Investigation on strength and fatigue performance of cement-stabilized macadam under three-dimensional stress state at different ages and cement dosages

The mechanical performance of cement-stabilized macadam (CSM) is affected by the dosage of cement and age, while strength and fatigue life are two important mechanical indicators in pavement structure design. This study conducted uniaxial compression, four-point bending, indirect tensile strength, and fatigue tests on CSM, considering various cement dosages and ages. Equivalent stress was used to characterize the strength under a three-dimensional (3D) stress state. On the basis of the results of strength tests, the strength model parameters under 3D stress states were calculated. The characteristics of the tensile meridian, compression meridian, and the failure envelope surface under different conditions (different cement dosages and ages) were comparatively analyzed.
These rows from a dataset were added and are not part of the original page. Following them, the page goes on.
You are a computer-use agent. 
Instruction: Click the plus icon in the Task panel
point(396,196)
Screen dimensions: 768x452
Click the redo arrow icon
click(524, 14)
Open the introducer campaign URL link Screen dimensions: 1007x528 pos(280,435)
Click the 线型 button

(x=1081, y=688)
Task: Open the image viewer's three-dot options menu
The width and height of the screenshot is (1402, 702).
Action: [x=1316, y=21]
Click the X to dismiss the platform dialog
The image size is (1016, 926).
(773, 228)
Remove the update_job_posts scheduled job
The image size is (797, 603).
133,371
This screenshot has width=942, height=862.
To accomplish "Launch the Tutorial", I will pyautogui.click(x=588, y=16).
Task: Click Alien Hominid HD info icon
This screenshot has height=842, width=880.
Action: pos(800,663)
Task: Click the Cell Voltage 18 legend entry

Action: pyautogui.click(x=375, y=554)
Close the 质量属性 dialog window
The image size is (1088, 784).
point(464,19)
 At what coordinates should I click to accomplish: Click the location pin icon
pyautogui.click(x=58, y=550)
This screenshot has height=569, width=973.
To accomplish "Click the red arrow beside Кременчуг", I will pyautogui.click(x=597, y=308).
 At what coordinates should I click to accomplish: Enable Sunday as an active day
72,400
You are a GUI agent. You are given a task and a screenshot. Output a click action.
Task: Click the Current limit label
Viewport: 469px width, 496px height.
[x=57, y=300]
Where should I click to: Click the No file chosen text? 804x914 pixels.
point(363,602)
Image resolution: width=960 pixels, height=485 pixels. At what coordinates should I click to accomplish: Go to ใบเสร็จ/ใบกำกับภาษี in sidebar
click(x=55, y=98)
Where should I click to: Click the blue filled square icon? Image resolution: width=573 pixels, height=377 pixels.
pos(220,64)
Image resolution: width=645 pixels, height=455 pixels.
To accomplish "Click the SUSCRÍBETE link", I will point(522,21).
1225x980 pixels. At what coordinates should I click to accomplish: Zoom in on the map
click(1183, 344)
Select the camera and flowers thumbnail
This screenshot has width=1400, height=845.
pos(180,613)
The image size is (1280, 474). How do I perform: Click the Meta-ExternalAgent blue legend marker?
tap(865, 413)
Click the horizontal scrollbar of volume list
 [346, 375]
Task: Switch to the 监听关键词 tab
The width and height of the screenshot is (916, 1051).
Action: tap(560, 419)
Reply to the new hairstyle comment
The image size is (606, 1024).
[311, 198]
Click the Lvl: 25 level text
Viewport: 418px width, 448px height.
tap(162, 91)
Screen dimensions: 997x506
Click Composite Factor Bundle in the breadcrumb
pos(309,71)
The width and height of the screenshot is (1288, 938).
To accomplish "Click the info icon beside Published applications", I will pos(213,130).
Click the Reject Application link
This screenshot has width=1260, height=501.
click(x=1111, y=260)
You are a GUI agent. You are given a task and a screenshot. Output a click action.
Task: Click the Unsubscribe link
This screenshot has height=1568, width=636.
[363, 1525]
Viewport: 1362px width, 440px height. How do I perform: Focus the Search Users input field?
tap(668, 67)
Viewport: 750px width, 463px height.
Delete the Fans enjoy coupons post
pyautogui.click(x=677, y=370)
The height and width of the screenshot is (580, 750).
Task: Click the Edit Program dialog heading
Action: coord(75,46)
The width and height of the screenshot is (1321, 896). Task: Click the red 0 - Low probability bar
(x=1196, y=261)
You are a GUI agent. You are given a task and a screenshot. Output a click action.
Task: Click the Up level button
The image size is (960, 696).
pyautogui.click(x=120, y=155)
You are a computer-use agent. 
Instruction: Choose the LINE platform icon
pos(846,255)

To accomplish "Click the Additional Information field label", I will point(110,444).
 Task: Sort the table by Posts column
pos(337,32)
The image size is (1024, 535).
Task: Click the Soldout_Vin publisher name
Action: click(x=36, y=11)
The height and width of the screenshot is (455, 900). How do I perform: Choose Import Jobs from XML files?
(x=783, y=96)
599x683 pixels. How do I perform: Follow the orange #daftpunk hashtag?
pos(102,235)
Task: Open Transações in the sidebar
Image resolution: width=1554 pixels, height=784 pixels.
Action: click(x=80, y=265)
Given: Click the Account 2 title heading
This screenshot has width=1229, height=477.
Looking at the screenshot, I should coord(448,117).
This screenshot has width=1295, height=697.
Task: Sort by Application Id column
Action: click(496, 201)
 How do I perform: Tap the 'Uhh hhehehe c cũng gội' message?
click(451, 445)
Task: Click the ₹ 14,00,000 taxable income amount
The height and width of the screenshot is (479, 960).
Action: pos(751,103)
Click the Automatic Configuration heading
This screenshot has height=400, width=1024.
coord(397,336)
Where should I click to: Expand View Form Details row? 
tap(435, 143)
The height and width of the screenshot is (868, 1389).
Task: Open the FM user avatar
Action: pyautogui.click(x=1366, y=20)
The fatigue life data were processed by using the Weibull function and reliability theory to eliminate the dispersion. And the relationship between fatigue life and three-dimensional fatigue stress ratio (Delta) was established. It turns out that the tensile meridian of CSM with older ages is above that of younger ones, and the same rule applies to the compression meridian. The failure envelope surface of CSM exhibits variations in both shape and size under different conditions. As the cement dosage and age increase, the failure envelope surface expands outward. The fatigue life curves under the three stress states processed by the Weibull function are very close and can be uniformly characterized. The fatigue life of CSM with 4 % cement dosage is more sensitive to Delta than at other cement dosages, which with an age of 28 days changes faster with Delta than that with an age of 90 days in the study. This work reveals the strength and fatigue characteristics of CSM under the 3D stress state at different cement dosages and ages. The findings serve as a valuable reference for the design of CSM base layers in diverse conditions.